All news

Talks between P5+1, Iran to resume in Lausanne

Foreign Minister Mohammad Javad Zarif will meet with US Secretary of State John Kerry, with other officials also participating.

LAUSANNE, March 28. /TASS/. Participants of talks on Iran’s nuclear program will resume on Saturday their search for ways to settle the remaining disputable issues in Lausanne, Switzerland.

Representatives of the sides have not made public their program. It is expected that Iranian Foreign Minister Mohammad Javad Zarif will meet with US Secretary of State John Kerry, with other officials also participating.

Meetings of political directors of the six international negotiators on Iran’s nuclear program and Iran will also be held today in bilateral and multilateral formats. The Russian delegation at the talks is led by Deputy Foreign Minister Sergey Ryabkov.

The foreign ministers of the P5+1 (the five permanent members of the UN Security Council - the United States, Russia, China, the United Kingdom, and France plus Germany) are expected to arrive in Lausanne Saturday to take part in the final stage of the talks. Only French Foreign Minister Laurent Fabius has confirmed his arrival yet.

The ministerial meeting of the P5+1 and Iran is due Sunday. Thus, the political directors as well as the Iranian and US top diplomats have one day left to seek principled solutions on disputable issues of Tehran’s nuclear program to present possible variants to ministers arriving in Lausanne.
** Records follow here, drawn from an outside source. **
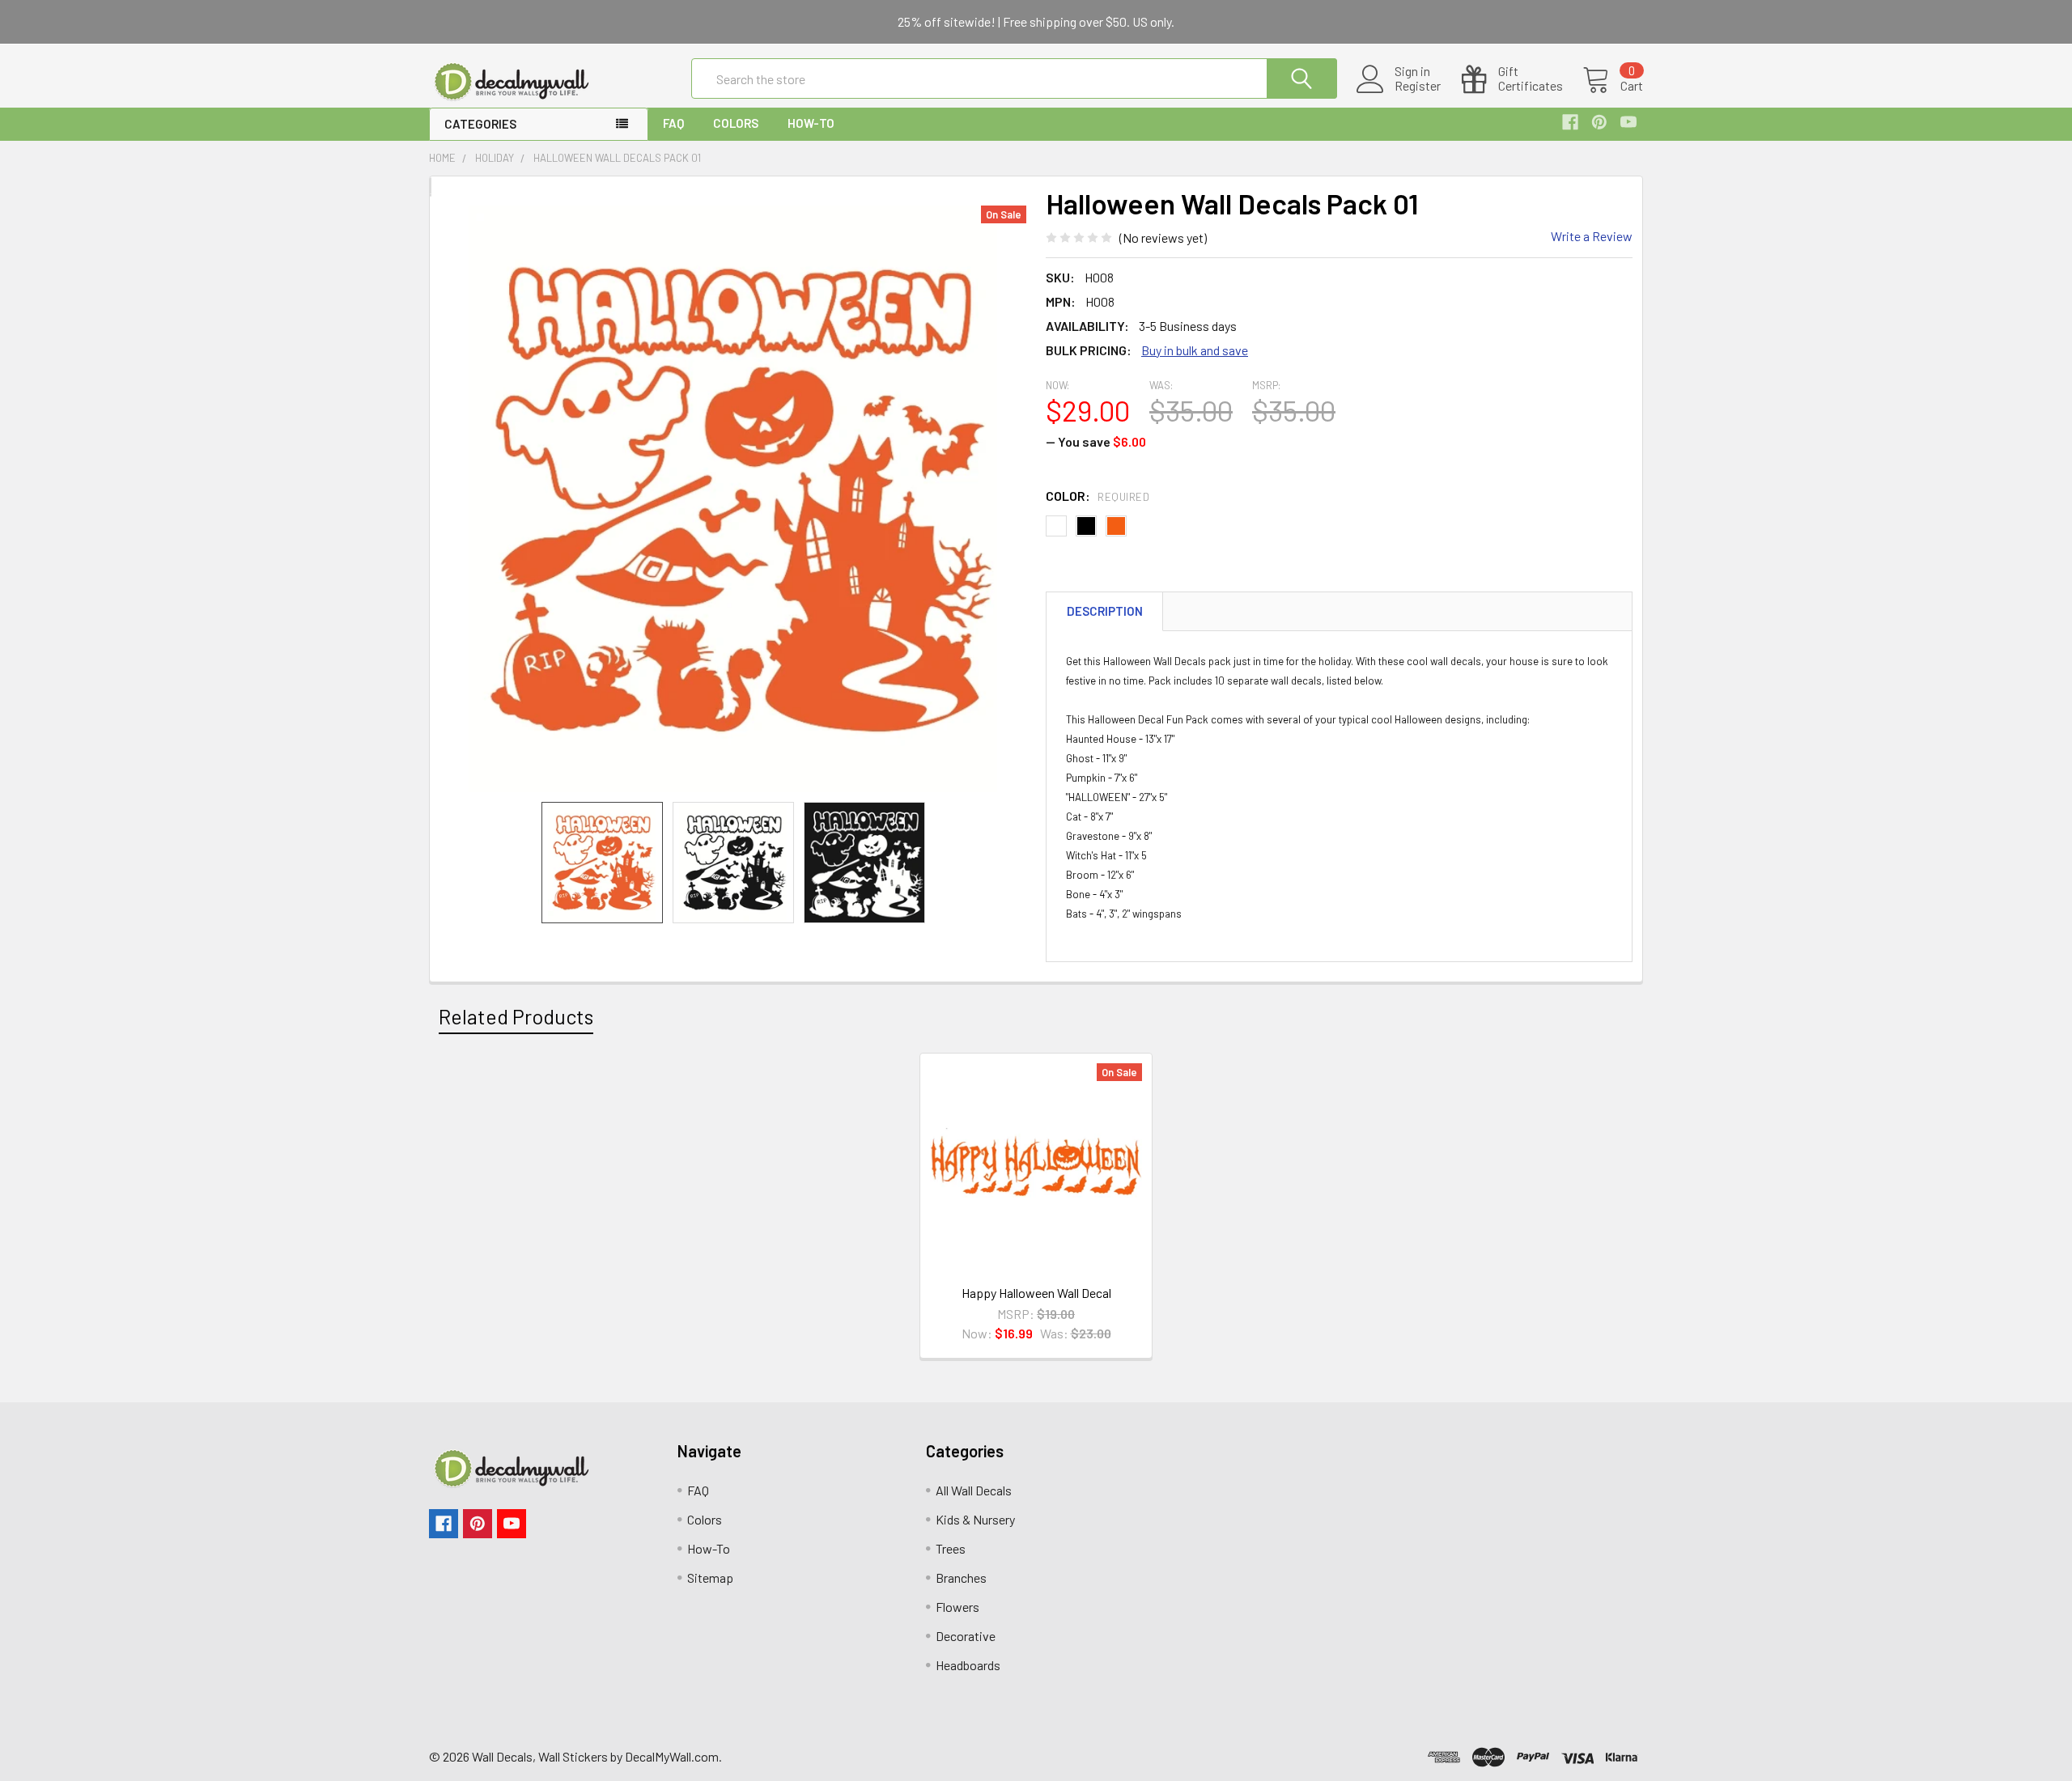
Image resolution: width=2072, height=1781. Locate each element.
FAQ (673, 123)
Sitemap (710, 1577)
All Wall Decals (974, 1490)
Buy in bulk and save (1194, 350)
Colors (735, 123)
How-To (811, 123)
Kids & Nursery (975, 1519)
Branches (961, 1577)
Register (1418, 85)
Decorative (966, 1635)
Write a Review (1592, 236)
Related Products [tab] (516, 1016)
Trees (951, 1548)
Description (1105, 611)
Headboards (968, 1665)
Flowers (957, 1606)
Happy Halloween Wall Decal (1036, 1292)
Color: (1097, 495)
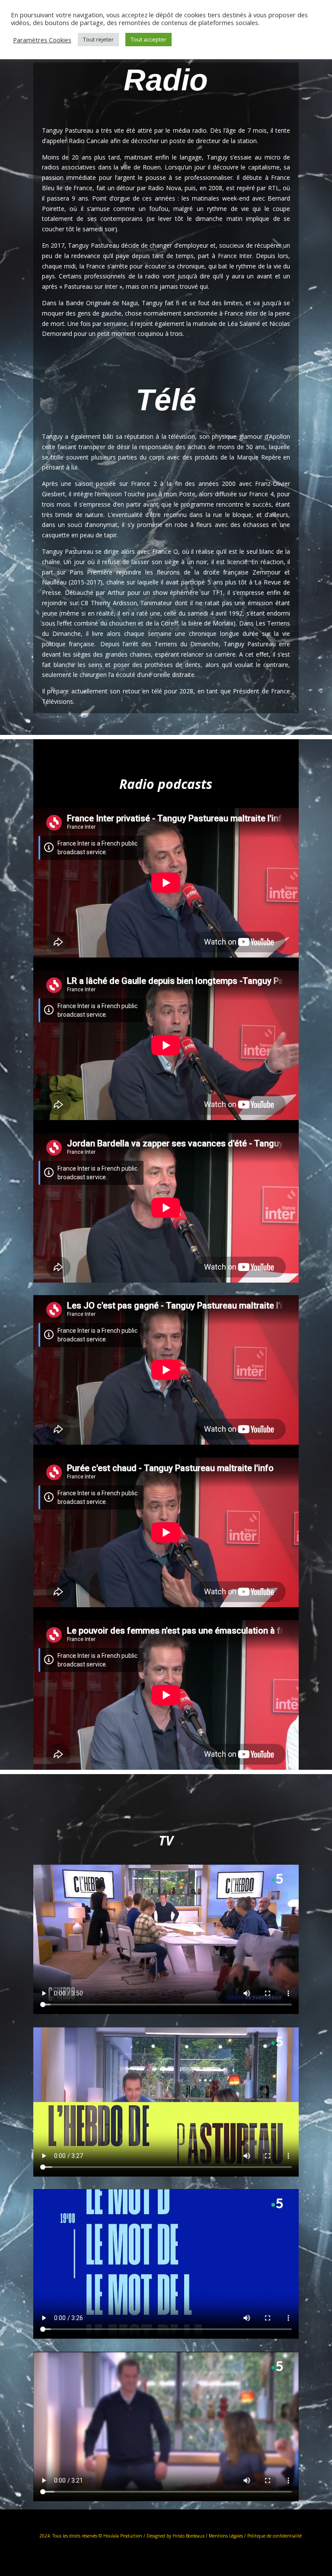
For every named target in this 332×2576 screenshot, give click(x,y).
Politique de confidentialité (274, 2536)
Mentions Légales (225, 2536)
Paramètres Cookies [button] (42, 40)
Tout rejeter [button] (98, 39)
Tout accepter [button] (148, 39)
Iranian Foreign Minister Zarif said Friday differences remain. According to an Iranian high-ranking diplomat, the differences concern the schedule of lifting sanctions from Tehran and the possibility for Tehran to continue nuclear research.

Zarif has stressed that in order to reach an agreement, Iran’s partners at the talks should display political will and stop pressuring Iran. A US delegation source, in turn, said it is Iran that should make important decisions regarding its nuclear program, otherwise no agreement might be reached.

At a meeting in Vienna in November 2014, the P5+1 and Tehran agreed to extend the deadline for an agreement in the talks on Iran’s nuclear program to June 30, 2015.

The agreement stipulated that by the end of March 2015, the sides planned to achieve a principled political decision regarding disputed issues.

Iran says it needs nuclear power to generate electricity, but Western powers led by the United States claim Tehran's eventual aim is to create nuclear weapons.